On December 22, 2010, welcome further guidance on open questions under the Patient Protection and Affordable Care Act was issued by the U.S. Departments of Labor, Health and Human Services, and Treasury. Most notably, IRS Notice 2011-1 postpones the application and enforcement of the provisions prohibiting fully-insured group health plans from discriminating in favor of highly compensated individuals. The latest installment in a series of FAQs also addresses a wide range of other questions relating to the Affordable Care Act's implementation.

Notice 2011-1

Section 2716 of the Public Health Service Act provides that fully-insured group health plans must satisfy the requirements of Internal Revenue Code section 105(h)(2), which prohibits self-insured medical plans from discriminating in favor of highly compensated individuals with respect to eligibility or benefits. Section 2716 also provides that rules similar to certain of the current rules under section 105(h) will now apply to fully-insured plans – with the difference that the penalty for failure to comply, rather than resulting in income inclusion for the highly compensated employee, is a potentially significant excise tax on the employer or a civil action to enjoin the noncompliant practice or for other equitable relief under ERISA.

There has been a great deal of discussion about how Section 2716 is intended to apply, and in particular, what rules "similar to" those in sections 105(h)(3), (4), and (8) might require of employers. The uncertainty surrounding the application of Section 2716 and the risks associated with non-compliance have prompted many employers to ask whether they have to act immediately to overhaul group health plans, executive employment agreements, and post-employment medical benefits. Notice 2011-1 makes clear that employers are not yet required to undertake such modifications, and do not have to comply with Section 2716 until specific requirements are spelled out in regulations or other administrative guidance. The Notice also states that such guidance is anticipated to apply only prospectively and only after plan sponsors have been given time to implement any required changes.

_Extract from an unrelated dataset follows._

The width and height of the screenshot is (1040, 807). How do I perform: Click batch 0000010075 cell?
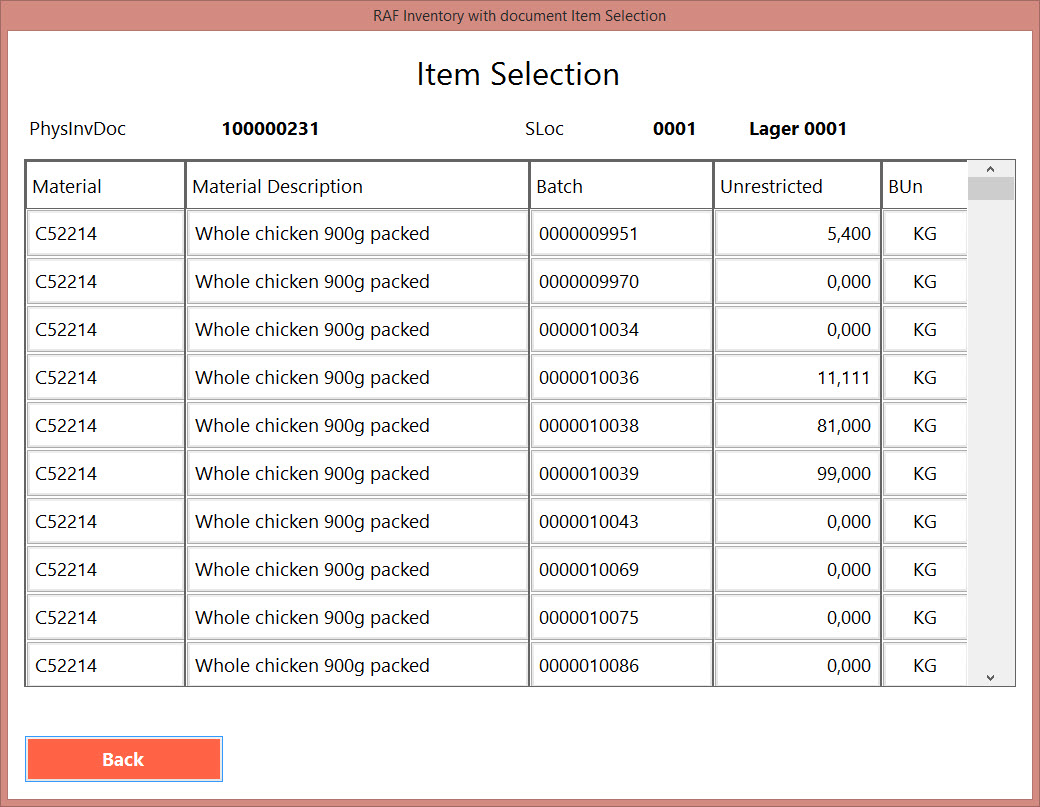[620, 618]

The Departments are seeking comments on a number of issues, including what the term "benefits" should include, whether nondiscrimination standards may be applied separately in distinct geographic locations, what safe harbor plan designs might be offered, whether coverage provided on an after-tax basis should be disregarded in applying the rules, what transition rules might be needed for mergers, acquisitions or other corporate transactions, and how the penalties should be applied. Comments are due by March 11, 2011.

FAQs

The Departments also issued the fifth in a series of FAQs on implementation of the Affordable Care Act. The FAQs (available here) address the following topics, among others:

  • How a group health plan may use reasonable medical management techniques to control costs for preventive care.
  • Whether an insurer may screen applicants before offering a child-only policy.
  • When a fixed-amount cost sharing requirement (e.g., a deductible or out-of-pocket limit) based on a percentage of compensation will not cause a plan to lose grandfather status as a result of compensation increases.
  • The impact of the Affordable Care Act on certain requirements under the Mental Health Parity and Addiction Equity Act of 2008.
  • Questions regarding the design of wellness programs and the pending increase in the maximum reward under a health-contingent wellness program to 30 percent of premium cost.

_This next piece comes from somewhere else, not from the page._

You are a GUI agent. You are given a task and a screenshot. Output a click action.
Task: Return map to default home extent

In addition, the FAQs clarify that employers will not be required to roll out automatic health plan enrollment until regulations are issued, and that group health plans and health insurers are not required to comply with the 60-day prior notice requirement for material modifications to plans or policies until plans and issuers are required to provide summaries of benefits and coverage explanations pursuant to standards to be issued by the Departments. Those standards are due to be published by March 23, 2011, and compliance will be required not later than March 23, 2012.